Immediately, Winnie notices that is cooler in the shade, where the trees block the blazing sun. Babbitt’s description of the woods is beautifully written:

“It was another heavy morning, already hot and breathless, but in the wood the air was cooler and smelled agreeably damp. Winnie had been no more than two slow minutes walking timidly under the interlacing branches when she wondered why she had never come here before. “Why, it’s nice!” she thought with great
surprise. For the wood was full of light, entirely different from the light she was used to. It was green and amber and alive, quivering in splotches on the padded ground, fanning into sturdy stripes between the tree trunks. There were little flowers she did not recognize, white and palest blue; and endless, tangled vines; and here and there a fallen log, half-rotted but soft with patches of sweet green-velvet moss. And there were creatures everywhere. The air fairly hummed with their daybreak activity: beetles and birds and squirrels and ants, and countless other things unseen, all gentle and self-absorbed and not in the least
alarming. ” …

“There was a clearing directly in front of her, at the center of which an enormous tree thrust up, its thick roots rumpling the ground ten feet around in every direction. Sitting relaxed with his back against the trunk was a boy, almost a man. And he seemed so glorious to Winnie that she lost her heart at once.

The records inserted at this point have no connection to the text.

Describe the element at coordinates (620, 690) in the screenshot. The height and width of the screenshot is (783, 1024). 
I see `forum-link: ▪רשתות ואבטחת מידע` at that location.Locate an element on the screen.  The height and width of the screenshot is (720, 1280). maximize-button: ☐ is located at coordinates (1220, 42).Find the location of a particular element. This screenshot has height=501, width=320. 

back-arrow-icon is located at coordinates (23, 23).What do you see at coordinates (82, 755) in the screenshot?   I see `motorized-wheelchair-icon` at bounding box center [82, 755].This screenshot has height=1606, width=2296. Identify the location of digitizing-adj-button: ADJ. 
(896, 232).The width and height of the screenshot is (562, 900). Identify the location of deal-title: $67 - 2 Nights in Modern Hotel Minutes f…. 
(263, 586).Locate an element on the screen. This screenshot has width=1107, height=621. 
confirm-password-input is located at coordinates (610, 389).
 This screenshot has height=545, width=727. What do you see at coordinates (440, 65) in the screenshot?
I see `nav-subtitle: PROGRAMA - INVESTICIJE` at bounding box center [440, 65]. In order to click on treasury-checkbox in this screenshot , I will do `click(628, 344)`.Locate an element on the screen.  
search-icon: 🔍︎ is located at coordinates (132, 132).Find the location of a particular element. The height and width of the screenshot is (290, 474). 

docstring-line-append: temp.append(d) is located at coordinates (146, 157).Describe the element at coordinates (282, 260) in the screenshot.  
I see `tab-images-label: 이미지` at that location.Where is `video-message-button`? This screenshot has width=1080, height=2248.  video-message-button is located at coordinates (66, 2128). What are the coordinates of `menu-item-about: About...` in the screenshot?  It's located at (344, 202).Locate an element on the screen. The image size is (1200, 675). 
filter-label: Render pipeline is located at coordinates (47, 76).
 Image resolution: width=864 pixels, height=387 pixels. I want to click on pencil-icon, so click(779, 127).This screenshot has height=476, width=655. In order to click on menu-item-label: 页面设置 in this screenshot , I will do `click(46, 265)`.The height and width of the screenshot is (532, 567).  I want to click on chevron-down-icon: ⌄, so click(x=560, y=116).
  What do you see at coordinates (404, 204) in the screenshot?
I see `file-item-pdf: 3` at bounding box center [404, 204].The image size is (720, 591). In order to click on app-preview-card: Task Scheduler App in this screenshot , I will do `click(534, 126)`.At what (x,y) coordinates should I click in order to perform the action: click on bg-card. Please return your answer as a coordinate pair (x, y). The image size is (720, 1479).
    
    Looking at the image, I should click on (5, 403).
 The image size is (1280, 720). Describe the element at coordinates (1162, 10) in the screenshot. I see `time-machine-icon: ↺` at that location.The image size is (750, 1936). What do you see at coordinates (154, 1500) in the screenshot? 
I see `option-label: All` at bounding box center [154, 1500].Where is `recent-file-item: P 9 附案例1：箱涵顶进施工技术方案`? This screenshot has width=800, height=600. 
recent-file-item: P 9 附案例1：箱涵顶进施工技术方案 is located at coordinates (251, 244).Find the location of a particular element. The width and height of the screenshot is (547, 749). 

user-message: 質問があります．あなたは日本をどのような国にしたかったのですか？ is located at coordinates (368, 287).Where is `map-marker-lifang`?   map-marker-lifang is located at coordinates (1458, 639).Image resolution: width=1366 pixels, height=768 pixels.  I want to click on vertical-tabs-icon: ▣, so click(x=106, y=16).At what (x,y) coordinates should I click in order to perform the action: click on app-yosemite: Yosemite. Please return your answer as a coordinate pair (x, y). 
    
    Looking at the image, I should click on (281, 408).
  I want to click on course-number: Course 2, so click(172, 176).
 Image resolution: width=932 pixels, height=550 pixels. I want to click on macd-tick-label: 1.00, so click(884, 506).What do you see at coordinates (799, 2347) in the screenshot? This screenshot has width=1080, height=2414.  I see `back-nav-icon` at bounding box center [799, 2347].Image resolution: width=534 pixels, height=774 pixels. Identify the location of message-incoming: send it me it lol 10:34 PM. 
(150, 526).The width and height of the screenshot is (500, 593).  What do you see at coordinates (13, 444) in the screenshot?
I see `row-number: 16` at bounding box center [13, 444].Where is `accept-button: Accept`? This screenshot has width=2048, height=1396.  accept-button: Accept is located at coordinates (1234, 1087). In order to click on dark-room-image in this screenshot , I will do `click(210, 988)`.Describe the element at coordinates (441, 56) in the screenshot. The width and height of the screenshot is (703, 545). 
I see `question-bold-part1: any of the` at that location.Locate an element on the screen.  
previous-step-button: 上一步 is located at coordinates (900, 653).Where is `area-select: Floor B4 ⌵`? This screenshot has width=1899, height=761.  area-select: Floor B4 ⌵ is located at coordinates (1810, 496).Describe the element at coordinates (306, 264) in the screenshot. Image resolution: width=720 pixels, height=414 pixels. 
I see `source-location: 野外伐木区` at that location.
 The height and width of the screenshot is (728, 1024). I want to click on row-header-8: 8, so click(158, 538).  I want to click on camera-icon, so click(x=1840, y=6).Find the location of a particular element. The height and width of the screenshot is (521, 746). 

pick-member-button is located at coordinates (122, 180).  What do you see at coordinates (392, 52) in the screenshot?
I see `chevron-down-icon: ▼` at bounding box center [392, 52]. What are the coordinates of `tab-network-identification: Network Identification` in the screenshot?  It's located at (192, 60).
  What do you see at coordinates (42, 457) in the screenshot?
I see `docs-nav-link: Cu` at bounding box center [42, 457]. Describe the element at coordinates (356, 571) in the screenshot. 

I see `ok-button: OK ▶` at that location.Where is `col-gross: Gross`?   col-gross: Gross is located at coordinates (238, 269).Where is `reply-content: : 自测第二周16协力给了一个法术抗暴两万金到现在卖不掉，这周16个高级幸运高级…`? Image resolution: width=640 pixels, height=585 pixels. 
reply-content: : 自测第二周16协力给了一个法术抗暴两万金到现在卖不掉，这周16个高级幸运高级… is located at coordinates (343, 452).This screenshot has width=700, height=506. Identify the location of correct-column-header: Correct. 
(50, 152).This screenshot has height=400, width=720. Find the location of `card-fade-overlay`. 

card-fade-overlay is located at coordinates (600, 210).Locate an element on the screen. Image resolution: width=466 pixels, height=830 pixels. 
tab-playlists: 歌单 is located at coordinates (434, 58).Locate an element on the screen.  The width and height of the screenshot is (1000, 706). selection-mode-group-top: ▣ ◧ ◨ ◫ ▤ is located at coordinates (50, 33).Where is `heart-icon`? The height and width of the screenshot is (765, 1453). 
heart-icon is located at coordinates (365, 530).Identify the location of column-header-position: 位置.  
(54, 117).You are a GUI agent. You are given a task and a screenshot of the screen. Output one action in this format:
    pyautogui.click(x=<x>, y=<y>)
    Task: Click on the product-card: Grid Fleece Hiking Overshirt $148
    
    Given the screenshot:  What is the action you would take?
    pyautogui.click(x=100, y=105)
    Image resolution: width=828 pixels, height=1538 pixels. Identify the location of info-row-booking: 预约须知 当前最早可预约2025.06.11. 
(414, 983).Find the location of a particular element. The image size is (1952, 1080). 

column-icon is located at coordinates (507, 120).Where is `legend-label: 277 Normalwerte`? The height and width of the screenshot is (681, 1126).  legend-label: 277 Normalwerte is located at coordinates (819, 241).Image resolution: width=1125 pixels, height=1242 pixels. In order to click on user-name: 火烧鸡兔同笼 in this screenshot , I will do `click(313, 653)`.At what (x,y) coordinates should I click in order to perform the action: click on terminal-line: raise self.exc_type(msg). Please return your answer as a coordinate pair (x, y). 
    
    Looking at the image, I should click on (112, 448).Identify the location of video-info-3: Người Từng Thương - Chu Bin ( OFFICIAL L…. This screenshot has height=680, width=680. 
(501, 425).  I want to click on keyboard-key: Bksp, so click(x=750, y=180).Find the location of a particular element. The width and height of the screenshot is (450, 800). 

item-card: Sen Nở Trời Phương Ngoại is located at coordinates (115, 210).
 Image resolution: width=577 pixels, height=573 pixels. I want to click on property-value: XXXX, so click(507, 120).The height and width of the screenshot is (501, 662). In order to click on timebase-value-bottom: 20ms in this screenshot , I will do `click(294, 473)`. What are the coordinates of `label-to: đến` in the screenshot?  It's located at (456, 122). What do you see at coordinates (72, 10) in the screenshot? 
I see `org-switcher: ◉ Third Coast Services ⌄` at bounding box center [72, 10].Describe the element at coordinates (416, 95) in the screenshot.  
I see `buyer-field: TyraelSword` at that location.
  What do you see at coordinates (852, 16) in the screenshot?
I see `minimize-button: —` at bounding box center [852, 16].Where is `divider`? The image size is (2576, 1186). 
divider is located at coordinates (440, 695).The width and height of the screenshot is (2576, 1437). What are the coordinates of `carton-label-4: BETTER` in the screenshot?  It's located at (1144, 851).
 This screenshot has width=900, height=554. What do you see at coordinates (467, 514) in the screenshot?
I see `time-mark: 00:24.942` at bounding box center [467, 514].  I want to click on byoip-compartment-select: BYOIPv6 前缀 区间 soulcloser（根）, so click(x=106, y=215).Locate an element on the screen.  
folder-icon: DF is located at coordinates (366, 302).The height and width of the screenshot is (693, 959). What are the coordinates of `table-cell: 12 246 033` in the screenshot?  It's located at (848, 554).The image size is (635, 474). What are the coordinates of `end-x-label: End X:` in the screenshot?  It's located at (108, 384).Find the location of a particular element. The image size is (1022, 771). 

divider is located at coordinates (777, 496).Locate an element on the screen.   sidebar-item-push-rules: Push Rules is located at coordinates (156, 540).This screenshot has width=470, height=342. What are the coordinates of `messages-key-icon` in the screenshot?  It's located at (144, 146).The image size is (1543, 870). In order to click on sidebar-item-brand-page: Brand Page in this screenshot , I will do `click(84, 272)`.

He was thin and sunburned, this wonderful boy, with a thick mop of curly brown hair, and he wore his battered trousers and loose, grubby shirt with as much self-assurance as if they were silk and satin. A pair of green suspenders, more decorative than useful, gave the finishing touch, for he was shoeless and there was a twig tucked between the toes of one foot. He waved the twig idly as he sat there, his face turned up to gaze at the branches far above him. The golden morning light seemed to glow all around him, while brighter patches fell, now on his lean, brown hands, now on his hair and face, as the leaves stirred over his head. Then he rubbed an ear carelessly, yawned, and stretched. Shifting his position, he turned his attention to a ittle pile of pebbles next to him. As Winnie watched, scarcely breathing, he moved the pile carefully to one side, pebble by pebble. Beneath the pile, the ground was shiny wet. The boy lifted a final stone and Winnie saw a low spurt of water, arching up and returning, like a fountain, into the ground. He bent and put his lips to the spurt, drinking noiselessly and then he sat up again and drew his shirt sleeve across his mouth. As he did this, he turned his face in her direction—and their eyes met.”